Sajal AgarwalJuly 31, 2017 at 3:53 AM
Hi Deepanshu, Can You please explain what is the functionality of Predict and predition function logit regression and what is process of calculating performance of model
AnonymousAugust 30, 2017 at 3:59 AM
Hi, While doing Dimension Reduction...Would you consider it doing it on the data before training/Validation split?
UnknownSeptember 3, 2017 at 10:05 PM
Hello Sir,

Thank you for this amazing post.

I am facing with problem while running a particular code :

print(c(accuracy= acc, cutoff= cutoff))

Error in print(c(accuracy = acc, cutoff = cutoff)) :
object 'acc' not found

can you please advise regarding this , the performance function "acc.perf" executed perfectly.
UnknownFebruary 9, 2018 at 8:30 AM
Hello. Thank you for this great work.
I am receiving aN ERROR:

> xtabs(~admit + rank, data = mydata)
Error in eval(expr, envir, enclos) : object 'admit' not found

Any input is welcome!
AnonymousApril 22, 2020 at 1:37 PM
data has been moved to:

mydata <- read.csv("http://www.ats.ucla.edu/stat/data/binary.csv")
AnonymousApril 22, 2020 at 1:40 PM
I am getting an error:

> std.Coeff = data.frame(Standardized.Coeff = stdz.coff(mylogit))
Error in var(if (is.vector(x) || is.factor(x)) x else as.double(x), na.rm = na.rm) :
Calling var(x) on a factor x is defunct.
Use something like 'all(duplicated(x)[-1L])' to test for a constant vector.
AnonymousMay 23, 2020 at 11:33 PM
I am getting an error for these line of codes...
std.Coeff<-data.frame(Standardized.Coeff = stdz.coff(mylogit))
std.Coeff<-cbind(Variable = row.names(std.Coeff), std.Coeff)
row.names(std.Coeff) = NULL

the error message is:

std.Coeff<-data.frame(Standardized.Coeff = stdz.coff(mylogit))
Error in var(if (is.vector(x) || is.factor(x)) x else as.double(x), na.rm = na.rm) :
Calling var(x) on a factor x is defunct.
Use something like 'all(duplicated(x)[-1L])' to test for a constant vector. > std.Coeff<-cbind(Variable = row.names(std.Coeff), std.Coeff)
Error in row.names(std.Coeff) : object 'std.Coeff' not found
> row.names(std.Coeff) = NULL
Error in row.names(std.Coeff) = NULL : object 'std.Coeff' not found
noraNovember 15, 2020 at 6:49 AM
Hello!
i am getting an error:

> std.Coeff = data.frame(Standardized.Coeff = stdz.coff(mylogit))
Error in var(if (is.vector(x) || is.factor(x)) x else as.double(x), na.rm = na.rm) :
Calling var(x) on a factor x is defunct.
Use something like 'all(duplicated(x)[-1L])' to test for a constant vector.

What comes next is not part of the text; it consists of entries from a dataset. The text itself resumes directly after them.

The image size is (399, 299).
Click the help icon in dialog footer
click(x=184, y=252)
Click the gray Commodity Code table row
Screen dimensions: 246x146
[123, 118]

can u help what it's mean?
Ulisses OliveiraMay 23, 2021 at 8:28 AM
In the line "sx <- sapply(regmodel$model[-1], sd)" change [-1] to [1] and the problem "Error in var(if (is.vector(x) || is.factor(x)) x else as.double(x), na.rm = na.rm) : Calling var(x) on a factor x is defunct.
Use something like 'all(duplicated(x)[-1L])' to test for a constant vector." was gone.